Data records
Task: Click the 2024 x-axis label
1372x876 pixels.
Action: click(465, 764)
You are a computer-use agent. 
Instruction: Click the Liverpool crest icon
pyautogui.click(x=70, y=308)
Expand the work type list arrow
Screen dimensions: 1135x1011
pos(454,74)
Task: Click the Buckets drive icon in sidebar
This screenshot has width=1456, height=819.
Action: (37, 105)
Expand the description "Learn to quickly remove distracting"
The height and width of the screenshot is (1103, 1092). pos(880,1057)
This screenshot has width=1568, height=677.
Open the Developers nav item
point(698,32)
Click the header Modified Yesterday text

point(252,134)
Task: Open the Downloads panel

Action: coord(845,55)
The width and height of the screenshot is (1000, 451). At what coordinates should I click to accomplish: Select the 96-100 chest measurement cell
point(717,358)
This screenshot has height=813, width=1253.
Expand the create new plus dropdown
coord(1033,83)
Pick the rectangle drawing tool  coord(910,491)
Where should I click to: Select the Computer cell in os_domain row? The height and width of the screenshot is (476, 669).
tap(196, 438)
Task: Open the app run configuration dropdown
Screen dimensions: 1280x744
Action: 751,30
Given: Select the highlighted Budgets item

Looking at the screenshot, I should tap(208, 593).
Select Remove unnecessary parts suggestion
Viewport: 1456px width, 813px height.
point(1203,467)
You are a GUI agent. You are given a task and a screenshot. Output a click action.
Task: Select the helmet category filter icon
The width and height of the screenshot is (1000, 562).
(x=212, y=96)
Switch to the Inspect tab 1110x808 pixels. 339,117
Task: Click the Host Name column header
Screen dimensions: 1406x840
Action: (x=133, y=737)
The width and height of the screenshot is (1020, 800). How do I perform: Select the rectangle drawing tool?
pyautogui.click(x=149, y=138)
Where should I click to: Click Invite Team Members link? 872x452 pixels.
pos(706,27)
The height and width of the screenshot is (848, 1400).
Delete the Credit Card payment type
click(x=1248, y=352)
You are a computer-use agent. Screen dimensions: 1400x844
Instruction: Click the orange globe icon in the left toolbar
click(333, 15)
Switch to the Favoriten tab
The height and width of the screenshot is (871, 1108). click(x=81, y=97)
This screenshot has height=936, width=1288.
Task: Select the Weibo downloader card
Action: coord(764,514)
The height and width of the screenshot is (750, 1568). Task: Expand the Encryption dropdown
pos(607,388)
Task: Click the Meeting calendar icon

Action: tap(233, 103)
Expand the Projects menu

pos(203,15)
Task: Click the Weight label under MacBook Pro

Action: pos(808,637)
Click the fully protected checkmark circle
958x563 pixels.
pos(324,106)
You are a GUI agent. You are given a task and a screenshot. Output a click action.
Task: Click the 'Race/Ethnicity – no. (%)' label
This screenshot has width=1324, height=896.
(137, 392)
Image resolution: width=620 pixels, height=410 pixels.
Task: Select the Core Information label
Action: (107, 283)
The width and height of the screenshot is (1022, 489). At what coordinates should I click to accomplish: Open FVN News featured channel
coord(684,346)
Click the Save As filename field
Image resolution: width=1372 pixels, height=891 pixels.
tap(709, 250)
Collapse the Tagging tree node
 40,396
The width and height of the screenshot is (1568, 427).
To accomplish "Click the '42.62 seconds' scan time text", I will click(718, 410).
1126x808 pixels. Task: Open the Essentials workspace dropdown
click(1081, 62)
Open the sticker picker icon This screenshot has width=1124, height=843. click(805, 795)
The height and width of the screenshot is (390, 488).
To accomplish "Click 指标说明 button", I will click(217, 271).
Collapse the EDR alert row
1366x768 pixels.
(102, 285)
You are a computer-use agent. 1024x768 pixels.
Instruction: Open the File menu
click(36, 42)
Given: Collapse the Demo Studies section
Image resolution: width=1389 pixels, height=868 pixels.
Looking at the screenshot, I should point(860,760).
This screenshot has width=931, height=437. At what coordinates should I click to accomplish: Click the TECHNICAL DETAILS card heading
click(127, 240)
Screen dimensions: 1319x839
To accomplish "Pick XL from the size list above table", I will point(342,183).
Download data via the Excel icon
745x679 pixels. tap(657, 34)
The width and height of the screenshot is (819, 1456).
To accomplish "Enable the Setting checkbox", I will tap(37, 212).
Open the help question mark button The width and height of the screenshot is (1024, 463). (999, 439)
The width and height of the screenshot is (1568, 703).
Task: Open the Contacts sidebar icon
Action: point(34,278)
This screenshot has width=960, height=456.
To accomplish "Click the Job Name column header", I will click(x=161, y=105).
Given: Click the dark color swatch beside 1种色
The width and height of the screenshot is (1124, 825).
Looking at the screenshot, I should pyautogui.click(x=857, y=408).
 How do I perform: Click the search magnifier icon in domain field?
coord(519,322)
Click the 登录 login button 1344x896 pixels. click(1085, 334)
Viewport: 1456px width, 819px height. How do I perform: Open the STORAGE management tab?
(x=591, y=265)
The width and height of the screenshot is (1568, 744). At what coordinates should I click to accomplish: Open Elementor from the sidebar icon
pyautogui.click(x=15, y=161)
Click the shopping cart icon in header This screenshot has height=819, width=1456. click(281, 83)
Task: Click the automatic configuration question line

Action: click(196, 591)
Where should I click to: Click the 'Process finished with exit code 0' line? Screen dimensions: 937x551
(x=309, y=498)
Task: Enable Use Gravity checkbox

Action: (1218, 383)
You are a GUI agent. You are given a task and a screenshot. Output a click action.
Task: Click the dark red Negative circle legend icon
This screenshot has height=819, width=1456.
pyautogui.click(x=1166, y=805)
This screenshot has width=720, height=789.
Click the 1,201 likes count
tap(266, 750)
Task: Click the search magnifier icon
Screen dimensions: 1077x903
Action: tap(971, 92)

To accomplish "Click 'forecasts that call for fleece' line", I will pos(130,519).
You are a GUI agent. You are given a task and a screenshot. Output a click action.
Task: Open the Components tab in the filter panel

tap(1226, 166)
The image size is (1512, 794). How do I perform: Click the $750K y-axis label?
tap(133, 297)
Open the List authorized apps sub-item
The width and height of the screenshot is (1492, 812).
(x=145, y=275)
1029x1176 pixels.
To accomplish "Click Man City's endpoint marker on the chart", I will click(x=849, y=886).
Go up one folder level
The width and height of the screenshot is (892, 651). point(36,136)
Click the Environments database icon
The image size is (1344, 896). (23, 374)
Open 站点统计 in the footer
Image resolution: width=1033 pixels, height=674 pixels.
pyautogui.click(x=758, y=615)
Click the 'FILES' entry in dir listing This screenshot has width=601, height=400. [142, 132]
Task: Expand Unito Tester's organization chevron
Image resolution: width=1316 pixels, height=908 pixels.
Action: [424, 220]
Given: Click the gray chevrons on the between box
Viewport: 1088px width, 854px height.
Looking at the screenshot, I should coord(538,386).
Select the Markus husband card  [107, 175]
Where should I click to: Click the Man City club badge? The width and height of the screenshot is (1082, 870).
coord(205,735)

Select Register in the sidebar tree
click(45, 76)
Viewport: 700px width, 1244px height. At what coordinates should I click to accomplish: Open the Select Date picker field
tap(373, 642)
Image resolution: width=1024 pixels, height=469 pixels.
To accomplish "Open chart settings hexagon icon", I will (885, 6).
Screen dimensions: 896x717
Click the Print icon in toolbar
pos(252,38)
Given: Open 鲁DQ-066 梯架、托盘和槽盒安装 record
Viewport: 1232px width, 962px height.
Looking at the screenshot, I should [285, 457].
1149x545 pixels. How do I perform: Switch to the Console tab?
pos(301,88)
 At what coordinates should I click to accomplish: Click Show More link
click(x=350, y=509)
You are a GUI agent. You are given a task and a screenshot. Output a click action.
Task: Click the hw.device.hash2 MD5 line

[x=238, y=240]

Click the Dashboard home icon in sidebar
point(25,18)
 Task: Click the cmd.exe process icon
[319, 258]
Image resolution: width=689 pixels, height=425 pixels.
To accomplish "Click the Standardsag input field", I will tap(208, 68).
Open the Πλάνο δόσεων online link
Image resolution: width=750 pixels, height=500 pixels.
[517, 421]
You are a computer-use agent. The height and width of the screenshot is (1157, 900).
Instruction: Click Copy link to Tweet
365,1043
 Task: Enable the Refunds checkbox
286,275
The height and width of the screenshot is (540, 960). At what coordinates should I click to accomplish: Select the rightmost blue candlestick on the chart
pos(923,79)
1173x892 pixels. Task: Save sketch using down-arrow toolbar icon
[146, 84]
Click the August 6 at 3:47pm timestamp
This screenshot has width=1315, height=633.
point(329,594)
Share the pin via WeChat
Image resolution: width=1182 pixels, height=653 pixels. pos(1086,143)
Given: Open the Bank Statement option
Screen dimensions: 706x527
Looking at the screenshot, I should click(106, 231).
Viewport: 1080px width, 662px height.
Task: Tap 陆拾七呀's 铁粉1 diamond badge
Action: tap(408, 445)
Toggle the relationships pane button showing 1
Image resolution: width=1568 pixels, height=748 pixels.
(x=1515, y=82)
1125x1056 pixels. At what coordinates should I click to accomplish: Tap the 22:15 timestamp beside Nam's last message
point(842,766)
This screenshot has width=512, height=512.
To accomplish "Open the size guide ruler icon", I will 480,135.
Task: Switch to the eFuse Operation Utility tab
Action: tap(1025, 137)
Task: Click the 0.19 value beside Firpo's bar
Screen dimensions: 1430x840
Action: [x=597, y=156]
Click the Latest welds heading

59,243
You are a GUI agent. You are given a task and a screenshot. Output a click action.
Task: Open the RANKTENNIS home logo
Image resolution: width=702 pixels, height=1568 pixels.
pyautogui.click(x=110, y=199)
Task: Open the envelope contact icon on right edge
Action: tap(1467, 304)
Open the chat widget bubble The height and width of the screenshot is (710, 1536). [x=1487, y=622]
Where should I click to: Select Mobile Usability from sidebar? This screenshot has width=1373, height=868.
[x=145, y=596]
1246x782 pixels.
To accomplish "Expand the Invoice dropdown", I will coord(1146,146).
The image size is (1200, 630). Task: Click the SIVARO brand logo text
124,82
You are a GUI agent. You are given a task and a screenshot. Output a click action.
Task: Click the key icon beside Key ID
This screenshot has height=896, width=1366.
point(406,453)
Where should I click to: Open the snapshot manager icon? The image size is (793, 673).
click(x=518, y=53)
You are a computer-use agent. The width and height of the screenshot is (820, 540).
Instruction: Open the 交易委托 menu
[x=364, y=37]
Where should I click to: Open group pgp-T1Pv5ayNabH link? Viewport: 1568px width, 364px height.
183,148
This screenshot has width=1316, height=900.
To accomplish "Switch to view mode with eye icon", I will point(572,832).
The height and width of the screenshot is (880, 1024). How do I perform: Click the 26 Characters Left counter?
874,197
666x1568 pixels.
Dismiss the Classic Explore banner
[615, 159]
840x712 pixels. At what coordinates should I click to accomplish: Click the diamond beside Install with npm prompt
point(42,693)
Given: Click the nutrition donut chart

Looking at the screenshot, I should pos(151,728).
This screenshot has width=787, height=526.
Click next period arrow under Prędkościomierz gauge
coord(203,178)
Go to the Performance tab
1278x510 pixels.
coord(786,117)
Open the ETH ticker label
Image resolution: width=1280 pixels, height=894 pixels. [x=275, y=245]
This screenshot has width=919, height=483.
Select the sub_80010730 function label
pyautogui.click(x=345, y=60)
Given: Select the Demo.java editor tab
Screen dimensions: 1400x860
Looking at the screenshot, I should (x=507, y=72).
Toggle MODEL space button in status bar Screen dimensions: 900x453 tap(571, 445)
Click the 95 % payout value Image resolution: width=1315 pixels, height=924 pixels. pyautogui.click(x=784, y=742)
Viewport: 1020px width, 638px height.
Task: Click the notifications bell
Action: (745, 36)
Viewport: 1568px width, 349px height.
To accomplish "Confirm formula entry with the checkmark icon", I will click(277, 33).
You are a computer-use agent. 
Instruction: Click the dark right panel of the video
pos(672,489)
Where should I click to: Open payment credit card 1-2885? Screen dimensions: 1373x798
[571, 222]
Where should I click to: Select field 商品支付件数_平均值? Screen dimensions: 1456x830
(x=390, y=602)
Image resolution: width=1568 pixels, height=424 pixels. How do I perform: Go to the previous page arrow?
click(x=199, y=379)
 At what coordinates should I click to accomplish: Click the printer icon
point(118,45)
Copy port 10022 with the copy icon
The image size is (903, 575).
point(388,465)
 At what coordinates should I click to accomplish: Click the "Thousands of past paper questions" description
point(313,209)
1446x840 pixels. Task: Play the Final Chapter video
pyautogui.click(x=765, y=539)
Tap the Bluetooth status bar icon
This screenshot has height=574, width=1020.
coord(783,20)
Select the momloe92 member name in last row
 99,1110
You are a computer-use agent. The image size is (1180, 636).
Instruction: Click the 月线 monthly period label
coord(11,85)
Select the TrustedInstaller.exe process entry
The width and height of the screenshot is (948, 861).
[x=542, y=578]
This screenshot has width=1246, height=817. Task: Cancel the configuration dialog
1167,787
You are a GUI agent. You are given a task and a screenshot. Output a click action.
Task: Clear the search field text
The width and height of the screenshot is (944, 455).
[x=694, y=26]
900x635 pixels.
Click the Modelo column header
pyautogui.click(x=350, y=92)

Direction
Please filter the records above and copy every line that contains the string "cell".

Output of the exercise
The width and height of the screenshot is (1000, 451). At what coordinates should I click to accomplish: Select the 96-100 chest measurement cell
Where should I click to: Select the Computer cell in os_domain row? The height and width of the screenshot is (476, 669).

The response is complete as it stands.